Looks like daylight : voices of indigenous kids
By Deborah Ellis
Provides interviews with forty-five young indigenous children between the ages of nine and eighteen, who speak of their fears, challenges, and struggles to maintain their cultural heritage.
#NotYourPrincess : voices of Native American women
edited by Lisa Charleyboy and Mary Beth Leatherdale
Whether looking back to a troubled past or welcoming a hopeful future, the powerful voices of Indigenous women across North America resound in this book. In the same style as the best-selling Dreaming in Indian, #Not Your Princess presents an eclectic collection of poems, essays, interviews, and art that combine to express the experience of being a Native woman. Stories of abuse, humiliation, and stereotyping are countered by the voices of passionate women making themselves heard and demanding change. Sometimes angry, often reflective, but always strong, the women in this book will give teen readers insight into the lives of women who, for so long, have been virtually invisible.

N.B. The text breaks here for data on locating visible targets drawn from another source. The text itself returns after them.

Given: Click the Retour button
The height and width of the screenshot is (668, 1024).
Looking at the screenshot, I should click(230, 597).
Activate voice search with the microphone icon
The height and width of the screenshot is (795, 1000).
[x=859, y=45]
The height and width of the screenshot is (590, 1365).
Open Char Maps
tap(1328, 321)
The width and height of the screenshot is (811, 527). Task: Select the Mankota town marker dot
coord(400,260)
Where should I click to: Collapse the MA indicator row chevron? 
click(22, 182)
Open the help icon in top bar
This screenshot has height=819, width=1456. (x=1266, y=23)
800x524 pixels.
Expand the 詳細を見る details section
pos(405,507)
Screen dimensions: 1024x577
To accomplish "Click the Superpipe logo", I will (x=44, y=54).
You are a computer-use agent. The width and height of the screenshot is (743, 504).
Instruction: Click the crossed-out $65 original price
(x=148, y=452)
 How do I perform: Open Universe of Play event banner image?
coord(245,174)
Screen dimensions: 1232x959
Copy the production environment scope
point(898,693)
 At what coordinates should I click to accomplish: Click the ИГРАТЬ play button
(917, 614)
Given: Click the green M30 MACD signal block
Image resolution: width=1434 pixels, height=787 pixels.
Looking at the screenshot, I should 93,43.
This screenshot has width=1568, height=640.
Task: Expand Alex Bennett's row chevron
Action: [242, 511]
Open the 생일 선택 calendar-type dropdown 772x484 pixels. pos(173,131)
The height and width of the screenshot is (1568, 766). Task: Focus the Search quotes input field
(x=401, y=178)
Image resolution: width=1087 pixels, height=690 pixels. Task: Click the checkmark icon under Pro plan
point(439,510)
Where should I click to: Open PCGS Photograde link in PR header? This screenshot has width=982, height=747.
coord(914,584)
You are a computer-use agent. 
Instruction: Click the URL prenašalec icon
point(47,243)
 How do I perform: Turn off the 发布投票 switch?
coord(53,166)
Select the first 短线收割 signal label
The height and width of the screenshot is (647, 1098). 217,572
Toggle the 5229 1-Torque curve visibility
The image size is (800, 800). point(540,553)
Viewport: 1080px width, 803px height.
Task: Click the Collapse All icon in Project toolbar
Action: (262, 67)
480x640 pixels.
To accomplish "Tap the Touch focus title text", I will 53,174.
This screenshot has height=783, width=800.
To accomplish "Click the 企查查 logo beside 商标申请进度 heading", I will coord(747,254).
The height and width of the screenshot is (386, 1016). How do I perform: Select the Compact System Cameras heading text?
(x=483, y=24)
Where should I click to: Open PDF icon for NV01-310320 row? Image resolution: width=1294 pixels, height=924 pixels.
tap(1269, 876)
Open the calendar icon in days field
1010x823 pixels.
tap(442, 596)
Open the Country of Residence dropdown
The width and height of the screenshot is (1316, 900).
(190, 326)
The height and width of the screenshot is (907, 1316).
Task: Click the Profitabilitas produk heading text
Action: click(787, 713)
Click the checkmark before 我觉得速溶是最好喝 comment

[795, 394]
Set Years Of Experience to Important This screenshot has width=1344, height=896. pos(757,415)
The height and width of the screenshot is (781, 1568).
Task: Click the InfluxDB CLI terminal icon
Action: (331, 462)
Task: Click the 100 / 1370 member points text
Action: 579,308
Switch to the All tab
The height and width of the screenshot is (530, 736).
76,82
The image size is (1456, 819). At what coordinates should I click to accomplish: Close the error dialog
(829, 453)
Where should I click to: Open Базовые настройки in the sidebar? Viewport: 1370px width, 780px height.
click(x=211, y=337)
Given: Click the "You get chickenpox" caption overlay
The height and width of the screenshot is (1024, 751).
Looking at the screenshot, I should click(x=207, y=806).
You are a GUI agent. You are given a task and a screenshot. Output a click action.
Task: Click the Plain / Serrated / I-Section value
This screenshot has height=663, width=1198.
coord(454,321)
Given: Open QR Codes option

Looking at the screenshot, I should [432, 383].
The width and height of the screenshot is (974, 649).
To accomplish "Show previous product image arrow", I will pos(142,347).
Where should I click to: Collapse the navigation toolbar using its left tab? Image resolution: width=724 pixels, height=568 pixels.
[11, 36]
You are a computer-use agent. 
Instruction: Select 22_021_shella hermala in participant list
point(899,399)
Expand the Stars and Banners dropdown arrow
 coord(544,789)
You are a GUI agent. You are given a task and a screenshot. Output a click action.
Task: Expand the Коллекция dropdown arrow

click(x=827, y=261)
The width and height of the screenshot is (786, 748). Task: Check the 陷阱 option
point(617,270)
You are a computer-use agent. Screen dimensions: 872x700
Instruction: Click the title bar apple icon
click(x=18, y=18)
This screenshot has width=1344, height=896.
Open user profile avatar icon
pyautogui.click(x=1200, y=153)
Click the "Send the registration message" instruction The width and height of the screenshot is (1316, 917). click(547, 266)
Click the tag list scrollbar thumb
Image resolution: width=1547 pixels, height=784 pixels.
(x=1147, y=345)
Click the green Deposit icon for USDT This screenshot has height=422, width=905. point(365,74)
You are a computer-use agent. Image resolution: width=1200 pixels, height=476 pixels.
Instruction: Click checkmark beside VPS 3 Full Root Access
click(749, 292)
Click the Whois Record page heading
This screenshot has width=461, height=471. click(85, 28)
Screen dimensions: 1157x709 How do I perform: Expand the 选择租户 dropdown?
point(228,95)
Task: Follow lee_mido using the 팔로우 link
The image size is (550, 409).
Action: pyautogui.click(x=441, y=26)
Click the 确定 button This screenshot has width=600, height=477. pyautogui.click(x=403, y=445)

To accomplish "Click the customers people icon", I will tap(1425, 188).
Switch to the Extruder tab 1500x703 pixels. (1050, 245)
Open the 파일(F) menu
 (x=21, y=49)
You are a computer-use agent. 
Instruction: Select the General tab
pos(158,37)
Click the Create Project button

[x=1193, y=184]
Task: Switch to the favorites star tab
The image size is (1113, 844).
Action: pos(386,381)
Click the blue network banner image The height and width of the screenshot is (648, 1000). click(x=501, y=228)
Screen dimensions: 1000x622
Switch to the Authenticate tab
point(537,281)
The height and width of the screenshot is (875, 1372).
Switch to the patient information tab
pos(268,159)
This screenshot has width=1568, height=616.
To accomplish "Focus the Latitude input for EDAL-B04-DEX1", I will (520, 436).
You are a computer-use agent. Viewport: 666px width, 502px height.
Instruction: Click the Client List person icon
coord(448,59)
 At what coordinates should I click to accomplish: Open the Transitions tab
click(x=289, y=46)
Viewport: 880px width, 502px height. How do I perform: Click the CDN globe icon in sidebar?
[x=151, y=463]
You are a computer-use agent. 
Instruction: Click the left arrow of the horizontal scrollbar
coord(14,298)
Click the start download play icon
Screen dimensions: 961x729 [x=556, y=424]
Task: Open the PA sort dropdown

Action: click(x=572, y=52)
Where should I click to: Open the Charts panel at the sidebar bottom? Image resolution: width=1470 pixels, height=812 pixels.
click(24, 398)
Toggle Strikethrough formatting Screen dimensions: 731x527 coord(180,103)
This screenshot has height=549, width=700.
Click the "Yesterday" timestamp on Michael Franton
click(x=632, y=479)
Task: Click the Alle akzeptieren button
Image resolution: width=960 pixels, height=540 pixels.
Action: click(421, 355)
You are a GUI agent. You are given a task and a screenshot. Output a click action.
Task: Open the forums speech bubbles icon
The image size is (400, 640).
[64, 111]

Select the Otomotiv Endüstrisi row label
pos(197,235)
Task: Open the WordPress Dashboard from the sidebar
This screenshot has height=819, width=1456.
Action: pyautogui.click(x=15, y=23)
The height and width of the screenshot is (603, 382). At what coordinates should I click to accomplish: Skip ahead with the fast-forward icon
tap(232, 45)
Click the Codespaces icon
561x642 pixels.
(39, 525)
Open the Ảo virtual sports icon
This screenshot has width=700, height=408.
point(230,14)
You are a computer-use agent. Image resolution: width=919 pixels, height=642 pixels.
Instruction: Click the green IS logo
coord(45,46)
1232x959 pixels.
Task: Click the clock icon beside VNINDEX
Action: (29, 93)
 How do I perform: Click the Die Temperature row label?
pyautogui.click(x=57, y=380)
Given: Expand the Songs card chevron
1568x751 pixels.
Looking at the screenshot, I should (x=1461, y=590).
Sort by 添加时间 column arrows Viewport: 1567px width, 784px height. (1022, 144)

Undefeated : Jim Thorpe and the Carlisle Indian School Football team
By Steve Sheinkin
Native American Jim Thorpe became a super athlete and Olympic gold medalist. Indomitable coach Pop Warner was a football mastermind. In 1907 at the Carlisle Indian Industrial School in Pennsylvania, they forged one of the winningest teams in American football history. Called "the team that invented football," they took on the best opponents of their day, defeating much more privileged schools in a series of breathtakingly close calls, genius plays, and bone-crushing hard work. Sheinkin provides an true underdog sports story-- and an unflinching look at the U.S. government's violent persecution of Native Americans and the school that was designed to erase Indian cultures.
Seen : Edmonia Lewis
By Jasmine Wells
It's about being seen. Both for who you are, and who you hope you can become. History is a mirror, and all too often, the history we're told in school reflects only a small subset of the population. In the new ongoing graphic novel program; Seen: True Stories of Marginalized Trailblazers, you'll find the stories of the real groundbreakers who changed our world for the better. Meet Edmonia Lewis, the woman who changed America during the Civil War by becoming the first sculptor of African-American and Native American heritage to earn international acclaim. In the tradition of March, Science Comics, and A Quick and Easy Guide to They/Them Pronouns, Jasmine Walls and Bex Glendining shine a light on a true story of courage, determination and perseverance through one of America's most violent eras to create true beauty that still resonates today.
Dreaming in Indian : contemporary Native American voices
edited by Lisa Charleyboy and Mary Beth Leatherdale
A powerful and visually stunning anthology from some of the most groundbreaking Native artists working in North America today. Truly universal in its themes, Dreaming In Indian will shatter commonly held stereotypes and challenge readers to rethink their own place in the world. Divided into four sections, ‘Roots,’ ‘Battles,’ ‘Medicines,’ and ‘Dreamcatchers,’ this book offers readers a unique insight into a community often misunderstood and misrepresented by the mainstream media.
Apple: Skin to the Core
by Eric Gansworth
Apple: Skin to the Core, is a YA memoir-in-verse. Eric Gansworth tells the story of his life, of an Onondaga family living among Tuscaroras, and of Native people in America, including the damaging legacy of government boarding schools—and in doing so grapples with the slur common in Native communities, for someone “red on the outside, white on the inside,” and reclaims it.